On en est arrivé à un modèle relativement uniforme de l’apprentissage scolaire des langues essentiellement centré sur les tâches, l’approche actionnelle, etc. L’important était la capacité à agir dans telle circonstance à l’oral, à l’écrit, en production longue, etc. Mais il y avait d’autres idées dans le Cadre européen qui ont été peu reprises ultérieurement.

Avec le portefeuille plurilingue (1), par exemple, on voulait inscrire l'apprentissage des langues dans la durée en partant du principe que la diversité était une nécessité : il ne faut pas mettre tous ses œufs dans le même panier ! On doit avoir la possibilité d'apprendre plusieurs langues à l'école, quitte à en laisser tomber certaines par la suite.

Il s’agissait également de construire une véritable culture d’apprentissage. Les gens qui sortent de l’école doivent être en mesure de continuer à apprendre. Pour cela, il faut qu’ils soient exposés, dans le cadre scolaire, à différentes formes d’apprentissage.

"La responsabilité de l'école est de transmettre
différentes manières d'apprendre."

Actuellement, on retombe dans des formes d’uniformisation des démarches, alors qu’il ne faudrait pas hésiter, au contraire, à les diversifier. Les enseignants le font, dans leur contexte respectif, mais il me semble que cela devrait être un peu plus thématisé didactiquement aujourd’hui. Il faut combattre l’idée selon laquelle toute une génération devrait apprendre par des méthodes audiovisuelles uniquement, toute une autre génération par des méthodes dites communicationnelles, et ainsi de suite, quelle que soit la langue. La responsabilité de l'école est de transmettre différentes manières d’apprendre (2).

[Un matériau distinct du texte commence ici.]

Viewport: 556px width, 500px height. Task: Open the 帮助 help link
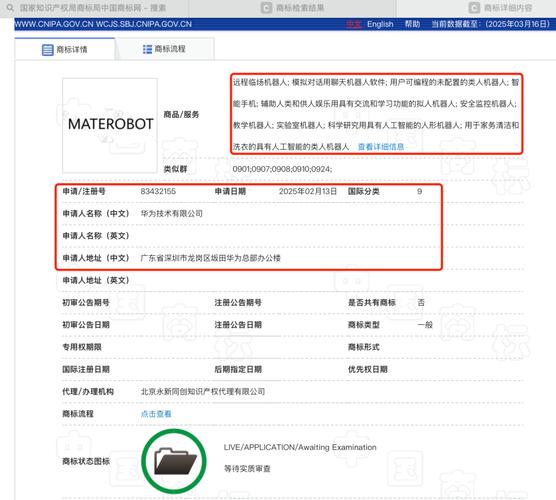pyautogui.click(x=412, y=24)
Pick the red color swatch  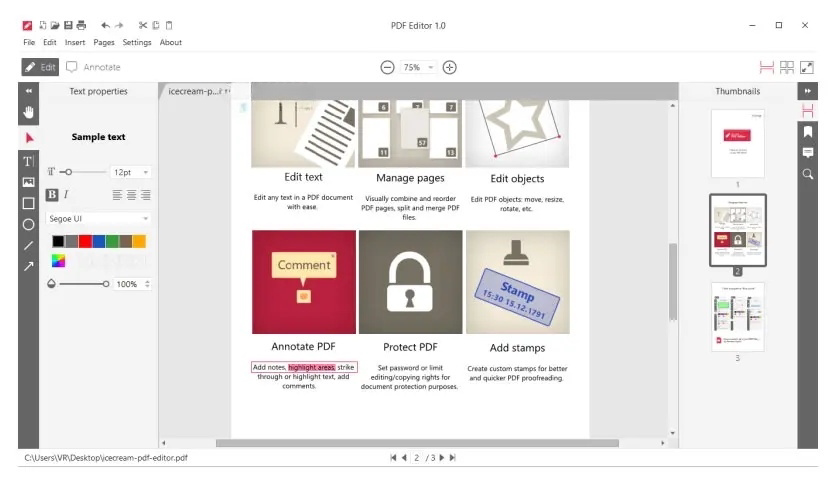(x=85, y=241)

Enfin, l’apprentissage des langues devait s’inscrire dans un projet éducatif global, s’intégrer bel et bien dans un projet d’école, de citoyenneté, dans un projet de cohésion sociale, pour reprendre des termes qui sont chers au Conseil de l’Europe.

Les langues doivent s’articuler autour des valeurs qui sont celles des systèmes éducatifs, notamment européens. Le marché ne doit pas être la seule perspective : trouver du travail, gagner plus. L’école, ça n’est pas seulement ça. L’école forme des acteurs sociaux qui doivent pouvoir s’appuyer sur cette dimension plurilingue et interculturelle. Elle leur est utile non seulement pour opérer dans les sociétés d'aujourd’hui mais pour y opérer en tant qu’acteurs responsables, et solidaires si possible.

Notes

1. Un "portefeuille" plurilingue, au sens presque boursier du terme, même si cette métaphore peut paraître un peu dangereuse aujourd'hui…
2. Les portfolios européens des langues incitent les apprenants et les enseignants à réfléchir sur leurs pratiques.